## OBJECTIVE 1
Decide whether each statement below agrees with the cog loco build thread: (a) the loco is being built in 1:22.5 scale; (b) the wheels were cut from cast iron; (c) the prototype had a tilted cab like other rack locos. For each, answer yes or no and quote the words from the thread that settle it.
## OBJECTIVE 2
Carry on the cog loco build thread below from the point where it stops.

## TEXT BLOCK
++++++++++

# Live Steam Cog Loco Build



## HMeinhold (Jan 2, 2008)

Guys,
I have not posted here for a very long time for different reasons. Currently I am working on a new project, a cog loco in 1:22.5. I chose this scale as I plan to return to Germany in a couple of years. The loco is a model of the first combined rack/adhesion narrow gauge engine built by a Swiss company. It was an industrial switcher and did not have the tilted cab as other rack locos. So I can run it on ordinary track and then branch out to the rack-equipped line. Most of the readers here are not very interested in builds if they are not American prototypes or BIG. So I am reluctant to post it here, though it is technically very challenging. It is small, with an unusual Gooch valve gear (designed using the Dockstader program and Alibre simulation) between the frames and the kinked side rods to get the cog wheel to clear the rails on switches. It was also pretty difficult to design a gear, which meshes with the LGB rack and also a pinion for speed reduction. Another challenge was to match the cog pitch diameter with the diameter of the driving wheels. A complete build thread is here (in German, but with lots of pictures) http://www.buntbahn.de/modellbau/viewtopic.php?t=13117
A set of drawings was found in an old brochure: https://books.google.com/books?id=q...v=onepage&q=zahnradlok wasseralfingen&f=false
The drawings are towards the end, so scroll down.
Currently the chassis runs on air, the boiler and burner/gas tank are finished and I am working on the boiler fittings/piping. If you guys are at all interested, I will post some of the progress here. So here is a picture:











Regards


----------



## fsts2k (Jan 13, 2009)

I am very interested.. I hope you post here as well. This looks really wonderful


----------



## steamermeister (Feb 20, 2013)

Where did you get those wheels?


----------



## HMeinhold (Jan 2, 2008)

steamermeister said:


> Where did you get those wheels?


 I designed the wheels in Alibre and then Dennis cut them on his CNC mill. The material is precision ground flat steel. By the way, I helped Dennis with the soft/hardware in modifying his mill, which took some time - one of the reasons for not posting here. Since then we (Bill Allen and me) are regulars in his workshop and extremely grateful for his help. Here is a view of the crammed chassis with the Gooch valve gear. Most joints have tiny ball bearings (about 0.04"(1mm) ID and about 1/8" (3mm)OD), to minimize lost motion.







Regards

.


----------



## Ray Cadd (Dec 30, 2008)

Wow- that is stunning. Please continue to post- would always rather see something like this than "same ol' same ol'"..


----------



## lotsasteam (Jan 3, 2008)

Been following your post on the "Buntbahn forum" ,i am impressed with your quality build loco! Bill,Henner and a couple more master builders always catch my attention ,its a "must read" issue!!!
Thanks for posting,
Manfred


----------



## lotsasteam (Jan 3, 2008)

May i ask who is carrying those mini bearings?
Manfred


----------



## HMeinhold (Jan 2, 2008)

lotsasteam said:


> May i ask who is carrying those mini bearings?

++++++++++

## Element lookup rows
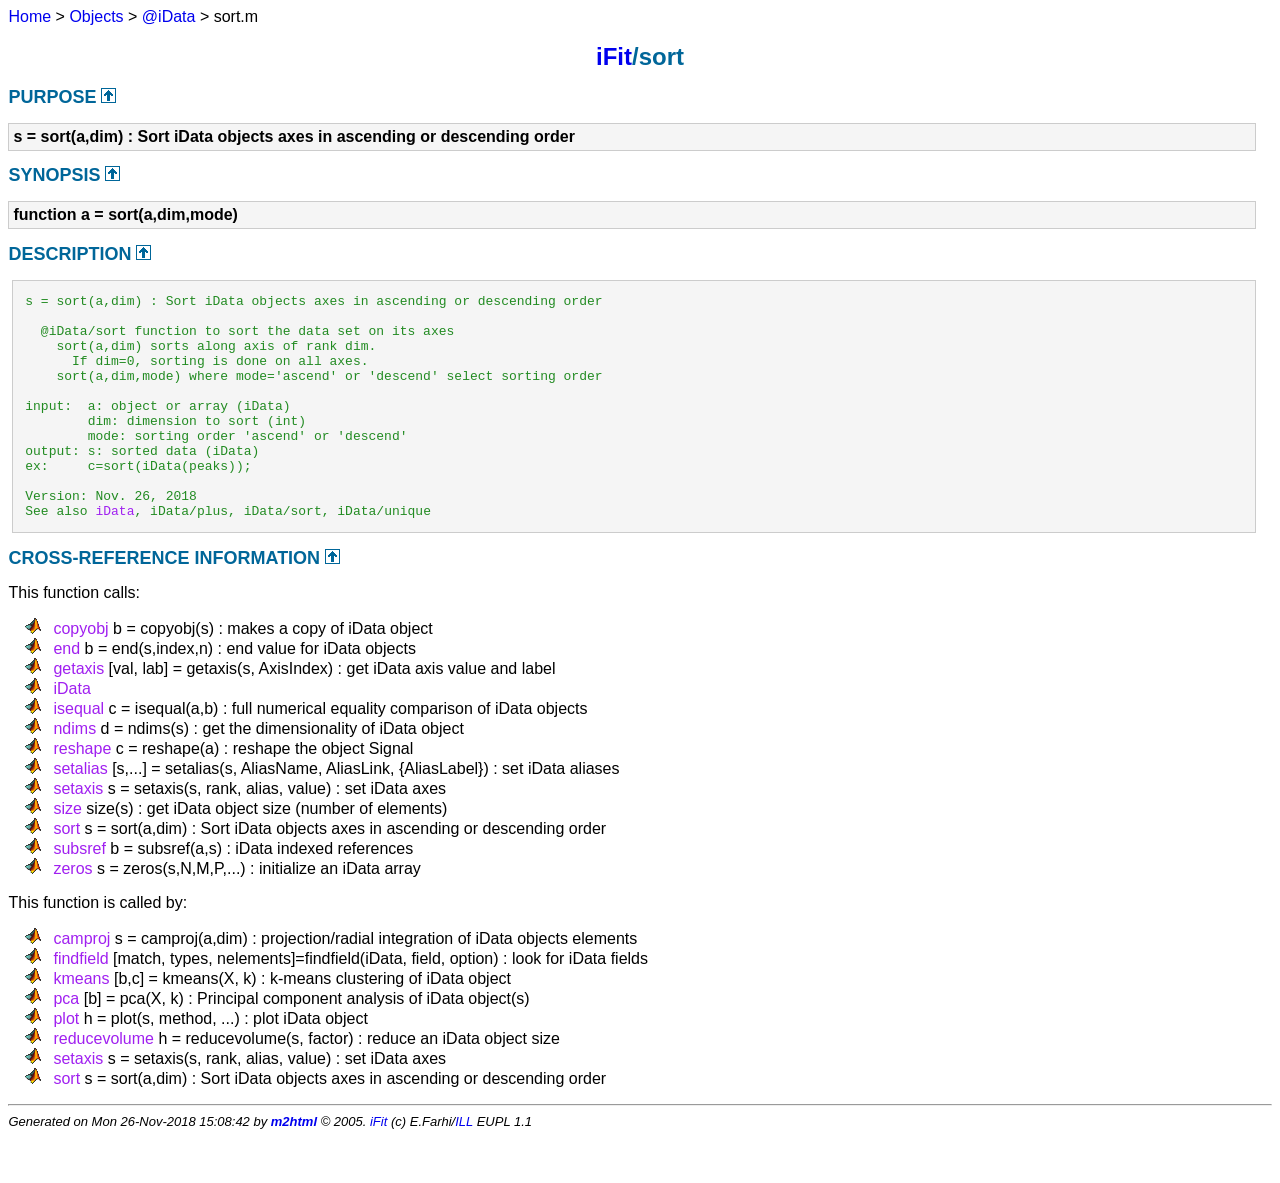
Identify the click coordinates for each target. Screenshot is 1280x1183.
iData (114, 555)
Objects (96, 16)
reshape (82, 793)
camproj (81, 983)
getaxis (78, 713)
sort (66, 873)
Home (29, 16)
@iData (169, 16)
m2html (294, 1166)
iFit (614, 56)
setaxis (78, 833)
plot (66, 1063)
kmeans (81, 1023)
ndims (74, 773)
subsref (79, 893)
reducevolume (103, 1083)
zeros (72, 913)
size (67, 853)
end (66, 693)
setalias (80, 813)
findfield (80, 1003)
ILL (464, 1166)
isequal (78, 753)
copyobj (80, 673)
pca (66, 1043)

++++++++++

## EXPECTED ANSWER 1
(a) Yes: "a cog loco in 1:22.5"
(b) No: "The material is precision ground flat steel."
(c) No: "did not have the tilted cab as other rack locos"

## EXPECTED ANSWER 2
> Manfred


Manfred
I got them from Ebay e.g. https://www.ebay.com/itm/10pcs-681Z...h=item5b18cf5c71:g:up4AAOSwuTxV8j3z:rk:6:pf:0


----------



## lotsasteam (Jan 3, 2008)

Thanks,Henner! Order already placed!
Manfred


----------



## Nick Jr (Jan 2, 2008)

Henner, please continue to post your progress. LiG


----------



## bille1906 (May 2, 2009)

*GUYS*

If you haven't gone to the Buntbahn link in the top posting, You should do that when you have a little time to examine the pure craftsmanship by Henner and Dennis.
I have been lucky enough to have seen the build from the start with the inventive ways they have approached every step. It is in German, but at least on my computer, there is a translation block the the top.


----------



## David Leech (Dec 9, 2008)

Henner,
So, what are you doing about the 'rack'?
I see something in the first picture, and it looks to be plastic.
Wonderful engineering.
Regards,
David Leech, Delta, Canada


----------



## Dave Meashey (Jan 2, 2008)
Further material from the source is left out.